前回に引き続き今回もチェイス・キャリーのインタビューの様子を見てみよう。今回はコロナウイルスによって新たなレースの運営方法について注目してみたい。
まずは、今多くの話題が挙がっているリバースグリッドの案についてだ。レッドブルは賛成の立場を示す一方で、メルセデスは反対の立場を立っており、リバースグリッドの採用にはまだ多くの議論が必要とされているように見えるが、キャリーはこの提案に関して次のように語っている。
これまでも数年にわたって競技のやり方を変えようと議論したことはあったよ。F1に対しては尊敬を持っているし、偉大なものであり続けたいと思っているが、ファンのためにもこれまでの経験を変えることも必要ではないかと思っているんだ。現時点ではリバースグリッドについても議論を交わしているが、この短期間でルールを変えることに対して反対の意思を見せているチームもある。シーズン中の変更にあたっては多くのことを尊重したいし、必要なときに変更を入れようとは考えている。何がスポーツにとって新しい要素として加えることができるのか、どんなユニークでチャレンジングなことができるのか考え続けているんだ。そして導入した変化がF1をより面白くさせることを願っているよ。
この再開されるシーズンにリバースグリッドが採用されるかどうかについては明言を避けたが、議論を続けており、適切なタイミングでの導入を目指しているという。これも現在のリバティメディア体制が目指している競争の改善を目指したもので、決して保守的な体制でないことは窺える。
そして話題は2021年から導入されるコスト制限についてになった。テクニカルレギュレーションは1年の延期となったが、ファイナンシャルレギュレーションについては予定通り2021年からの導入が決まっており、さらには予算額も当初の制限額よりもさらに厳しく設定して、チームの経済を後押しする構えをしている。
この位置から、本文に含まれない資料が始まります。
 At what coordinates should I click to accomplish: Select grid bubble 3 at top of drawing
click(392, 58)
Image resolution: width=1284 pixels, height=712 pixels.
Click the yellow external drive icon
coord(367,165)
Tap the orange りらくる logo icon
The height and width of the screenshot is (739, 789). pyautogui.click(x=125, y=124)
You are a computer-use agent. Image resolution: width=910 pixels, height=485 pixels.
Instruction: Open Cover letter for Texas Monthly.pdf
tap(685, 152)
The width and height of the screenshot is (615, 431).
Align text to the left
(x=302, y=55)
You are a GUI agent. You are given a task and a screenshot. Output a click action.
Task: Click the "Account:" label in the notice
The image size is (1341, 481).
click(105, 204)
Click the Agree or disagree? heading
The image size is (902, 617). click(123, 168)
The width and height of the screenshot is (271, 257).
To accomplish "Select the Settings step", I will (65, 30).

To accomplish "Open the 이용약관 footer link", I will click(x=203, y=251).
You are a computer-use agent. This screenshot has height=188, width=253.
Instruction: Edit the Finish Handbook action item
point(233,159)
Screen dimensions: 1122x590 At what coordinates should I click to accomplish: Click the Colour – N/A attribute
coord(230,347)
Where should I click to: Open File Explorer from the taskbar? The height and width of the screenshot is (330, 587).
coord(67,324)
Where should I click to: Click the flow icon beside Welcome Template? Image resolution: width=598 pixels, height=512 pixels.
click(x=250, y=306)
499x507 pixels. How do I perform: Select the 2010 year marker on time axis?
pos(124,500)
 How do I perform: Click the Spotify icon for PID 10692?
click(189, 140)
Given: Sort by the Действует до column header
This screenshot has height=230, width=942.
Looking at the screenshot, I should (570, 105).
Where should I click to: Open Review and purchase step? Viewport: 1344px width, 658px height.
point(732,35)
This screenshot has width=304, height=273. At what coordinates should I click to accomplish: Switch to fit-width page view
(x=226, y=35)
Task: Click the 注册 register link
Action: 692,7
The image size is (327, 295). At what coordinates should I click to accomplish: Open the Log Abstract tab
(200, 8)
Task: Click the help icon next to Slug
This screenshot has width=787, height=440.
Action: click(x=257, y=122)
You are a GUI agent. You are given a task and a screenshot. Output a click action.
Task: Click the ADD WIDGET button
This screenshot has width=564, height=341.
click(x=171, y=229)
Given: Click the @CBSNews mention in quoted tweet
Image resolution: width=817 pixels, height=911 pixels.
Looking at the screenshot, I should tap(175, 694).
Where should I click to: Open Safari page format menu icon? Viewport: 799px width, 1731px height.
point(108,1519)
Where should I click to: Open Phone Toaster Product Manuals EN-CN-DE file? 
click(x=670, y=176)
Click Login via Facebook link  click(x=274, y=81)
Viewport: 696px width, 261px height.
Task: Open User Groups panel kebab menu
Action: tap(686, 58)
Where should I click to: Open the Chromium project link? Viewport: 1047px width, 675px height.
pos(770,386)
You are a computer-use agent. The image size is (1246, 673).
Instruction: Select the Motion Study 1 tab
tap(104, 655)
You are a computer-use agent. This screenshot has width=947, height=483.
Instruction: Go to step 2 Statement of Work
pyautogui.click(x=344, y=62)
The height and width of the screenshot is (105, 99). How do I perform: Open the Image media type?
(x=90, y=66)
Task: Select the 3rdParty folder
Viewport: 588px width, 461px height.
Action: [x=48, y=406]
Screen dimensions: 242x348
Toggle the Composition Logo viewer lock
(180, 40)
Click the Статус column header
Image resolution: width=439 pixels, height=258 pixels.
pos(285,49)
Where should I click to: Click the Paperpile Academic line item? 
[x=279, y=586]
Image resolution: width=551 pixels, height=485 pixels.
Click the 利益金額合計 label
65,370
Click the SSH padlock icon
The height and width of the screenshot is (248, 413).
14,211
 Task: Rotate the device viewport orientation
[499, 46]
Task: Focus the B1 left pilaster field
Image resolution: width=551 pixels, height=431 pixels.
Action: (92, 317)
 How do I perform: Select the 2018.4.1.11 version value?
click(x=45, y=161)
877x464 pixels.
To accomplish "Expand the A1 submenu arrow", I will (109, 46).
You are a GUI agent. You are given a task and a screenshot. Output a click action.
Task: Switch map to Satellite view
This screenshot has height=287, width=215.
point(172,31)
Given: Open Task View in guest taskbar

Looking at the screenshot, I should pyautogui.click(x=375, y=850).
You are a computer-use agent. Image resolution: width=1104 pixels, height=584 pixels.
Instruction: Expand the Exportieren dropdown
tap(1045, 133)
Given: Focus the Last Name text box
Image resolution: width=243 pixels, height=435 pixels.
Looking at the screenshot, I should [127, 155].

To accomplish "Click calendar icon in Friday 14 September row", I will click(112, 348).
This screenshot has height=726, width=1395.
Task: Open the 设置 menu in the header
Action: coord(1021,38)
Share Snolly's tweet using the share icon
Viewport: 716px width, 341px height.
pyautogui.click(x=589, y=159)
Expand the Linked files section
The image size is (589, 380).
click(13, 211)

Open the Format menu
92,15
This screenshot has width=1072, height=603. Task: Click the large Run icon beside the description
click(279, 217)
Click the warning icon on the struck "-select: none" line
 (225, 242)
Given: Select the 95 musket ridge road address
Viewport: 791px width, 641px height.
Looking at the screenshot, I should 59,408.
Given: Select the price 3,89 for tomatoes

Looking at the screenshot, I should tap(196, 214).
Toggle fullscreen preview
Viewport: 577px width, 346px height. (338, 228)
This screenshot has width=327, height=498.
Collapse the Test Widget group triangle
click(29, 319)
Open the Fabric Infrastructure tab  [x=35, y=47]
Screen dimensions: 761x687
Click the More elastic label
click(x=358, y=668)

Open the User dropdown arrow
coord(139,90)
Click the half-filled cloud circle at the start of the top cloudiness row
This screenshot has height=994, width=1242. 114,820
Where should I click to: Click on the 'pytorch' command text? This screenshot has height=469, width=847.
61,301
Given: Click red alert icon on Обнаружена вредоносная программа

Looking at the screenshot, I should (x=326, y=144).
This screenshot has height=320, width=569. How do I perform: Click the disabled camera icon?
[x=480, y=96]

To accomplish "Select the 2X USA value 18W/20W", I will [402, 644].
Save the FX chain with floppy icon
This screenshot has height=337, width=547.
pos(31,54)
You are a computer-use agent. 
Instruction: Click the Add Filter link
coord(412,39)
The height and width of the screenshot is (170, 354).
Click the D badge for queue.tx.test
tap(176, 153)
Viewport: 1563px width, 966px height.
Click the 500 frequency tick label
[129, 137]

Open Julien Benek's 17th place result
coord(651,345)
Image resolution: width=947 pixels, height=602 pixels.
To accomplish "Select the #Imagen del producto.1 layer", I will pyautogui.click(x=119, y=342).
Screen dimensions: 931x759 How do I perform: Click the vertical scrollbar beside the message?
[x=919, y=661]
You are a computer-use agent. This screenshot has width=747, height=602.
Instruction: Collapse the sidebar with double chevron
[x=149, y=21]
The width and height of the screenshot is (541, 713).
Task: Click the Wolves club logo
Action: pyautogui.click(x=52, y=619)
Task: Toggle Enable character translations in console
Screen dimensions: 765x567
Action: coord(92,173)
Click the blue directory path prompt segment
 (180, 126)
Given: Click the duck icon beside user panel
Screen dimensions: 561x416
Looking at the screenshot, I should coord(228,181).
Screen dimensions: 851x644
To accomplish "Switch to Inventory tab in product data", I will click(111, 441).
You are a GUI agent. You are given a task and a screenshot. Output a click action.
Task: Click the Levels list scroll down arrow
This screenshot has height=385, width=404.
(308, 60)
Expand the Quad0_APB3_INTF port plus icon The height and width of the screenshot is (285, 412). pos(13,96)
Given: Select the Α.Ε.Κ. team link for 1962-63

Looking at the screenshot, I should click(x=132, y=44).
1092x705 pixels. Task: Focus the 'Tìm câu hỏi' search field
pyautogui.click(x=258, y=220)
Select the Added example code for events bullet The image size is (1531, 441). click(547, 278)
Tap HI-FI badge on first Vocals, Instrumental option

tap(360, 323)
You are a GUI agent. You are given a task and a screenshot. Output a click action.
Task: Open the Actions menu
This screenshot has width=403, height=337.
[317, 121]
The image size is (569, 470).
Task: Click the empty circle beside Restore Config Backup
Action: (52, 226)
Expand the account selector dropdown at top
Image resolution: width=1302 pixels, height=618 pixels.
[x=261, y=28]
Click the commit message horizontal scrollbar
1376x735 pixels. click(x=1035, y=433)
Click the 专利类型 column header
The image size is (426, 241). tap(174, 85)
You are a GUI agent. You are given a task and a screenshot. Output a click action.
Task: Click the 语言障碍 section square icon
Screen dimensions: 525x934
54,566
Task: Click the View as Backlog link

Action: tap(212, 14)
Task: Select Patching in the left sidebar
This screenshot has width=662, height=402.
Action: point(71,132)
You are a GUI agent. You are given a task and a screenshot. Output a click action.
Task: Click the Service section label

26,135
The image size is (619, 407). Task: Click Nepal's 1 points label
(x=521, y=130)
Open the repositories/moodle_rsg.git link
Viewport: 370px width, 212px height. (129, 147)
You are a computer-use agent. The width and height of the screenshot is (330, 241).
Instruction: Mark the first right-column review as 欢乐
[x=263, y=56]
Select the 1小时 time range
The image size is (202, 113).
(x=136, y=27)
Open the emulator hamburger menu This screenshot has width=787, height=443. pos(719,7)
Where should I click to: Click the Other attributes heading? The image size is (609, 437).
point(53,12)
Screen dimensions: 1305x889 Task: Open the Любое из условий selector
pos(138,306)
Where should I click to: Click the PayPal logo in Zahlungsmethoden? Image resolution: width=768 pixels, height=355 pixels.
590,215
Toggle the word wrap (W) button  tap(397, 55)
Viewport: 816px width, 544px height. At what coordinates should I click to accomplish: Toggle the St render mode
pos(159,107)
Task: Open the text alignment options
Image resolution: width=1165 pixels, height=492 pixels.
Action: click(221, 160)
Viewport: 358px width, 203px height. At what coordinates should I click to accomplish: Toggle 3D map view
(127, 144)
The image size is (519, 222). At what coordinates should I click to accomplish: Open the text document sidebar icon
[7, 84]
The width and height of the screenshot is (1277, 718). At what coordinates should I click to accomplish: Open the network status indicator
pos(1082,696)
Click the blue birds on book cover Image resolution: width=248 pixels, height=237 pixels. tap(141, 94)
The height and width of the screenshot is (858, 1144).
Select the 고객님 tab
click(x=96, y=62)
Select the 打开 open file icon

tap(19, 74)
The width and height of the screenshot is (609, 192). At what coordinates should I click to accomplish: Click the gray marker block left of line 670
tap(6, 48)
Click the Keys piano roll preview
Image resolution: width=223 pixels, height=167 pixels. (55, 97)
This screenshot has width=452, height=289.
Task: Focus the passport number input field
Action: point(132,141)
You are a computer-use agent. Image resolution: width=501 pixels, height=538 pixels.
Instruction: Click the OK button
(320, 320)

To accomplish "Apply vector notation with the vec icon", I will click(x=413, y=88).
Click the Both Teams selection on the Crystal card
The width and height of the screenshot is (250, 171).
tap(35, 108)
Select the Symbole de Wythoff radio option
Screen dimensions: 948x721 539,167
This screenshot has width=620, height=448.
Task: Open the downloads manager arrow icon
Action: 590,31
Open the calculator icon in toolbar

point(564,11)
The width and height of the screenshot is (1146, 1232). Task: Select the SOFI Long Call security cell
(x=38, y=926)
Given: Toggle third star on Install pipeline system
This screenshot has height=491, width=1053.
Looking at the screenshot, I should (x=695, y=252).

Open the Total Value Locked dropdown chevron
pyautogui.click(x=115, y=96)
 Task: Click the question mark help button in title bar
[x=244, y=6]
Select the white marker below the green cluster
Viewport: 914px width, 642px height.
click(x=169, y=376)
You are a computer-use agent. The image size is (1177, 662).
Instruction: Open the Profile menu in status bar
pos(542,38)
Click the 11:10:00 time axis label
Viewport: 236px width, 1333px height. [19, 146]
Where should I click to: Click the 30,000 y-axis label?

このコスト削減は競争力を高めて、レースの本質を見るためにはとても重要なものだと思うんだ。この5年は同じ3チームが表彰台を独占するような状況が続いているが、F1は他のモータースポーツチームよりも10倍の予算を使って競うスポーツなんだ。決してリソースが不足しているわけではなくて、各チームがどれくらいのお金を使っているのかを知ることによって、健全な経済活動を促進させて長期にわたって活動を続けてほしいんだ。このコスト削減によって、F1にとっても明るい未来が待っていると信じているよ。10チームが争っている中で、今は3チームしか優勝争いをしていないが、他のチームもそれに加わることで、F1全体にとって健全な運営に繋がると考えているんだ。
予算制限に対しては、F1チームの経済を支える一方で、競争をより激しくさせるためのエッセンスとしても利用したい考えだ。
先ほどのリバースグリッドでもキャリーが意思を示していたように、彼がF1に対して優先的に取り組みたいのは、「F1をよりエキサイティングにする」ということだ。コロナウイルスによって前代未聞の難しい状況にあってもその意思だけは弱めておらず、継続しているところは彼のポリシーの強さを感じる。
再開直後は、従来のようにはいかず、観客も無観客で、メディア対応も減ることが想定されるが、そのような状況にあってもいかにF1をエキサイティングに見せることができるのか、リバティメディアの手腕が試されていると言っても過言ではないだろう。我々も、7月の開幕でどのようなF1が映るのか始まってみないと分からないところが多いが、キャリーをはじめとするリバティメディアはF1を今までと同等あるいはそれ以上にエキサイティングに見せるため既に多くの対策を検討している。再開するときにどのような要素がF1に加わるのか、その日が来るまでのお楽しみといったところだろう。我々もどのような姿を見せるのか、様々な期待を膨らませながら楽しみに待ちたいところだ。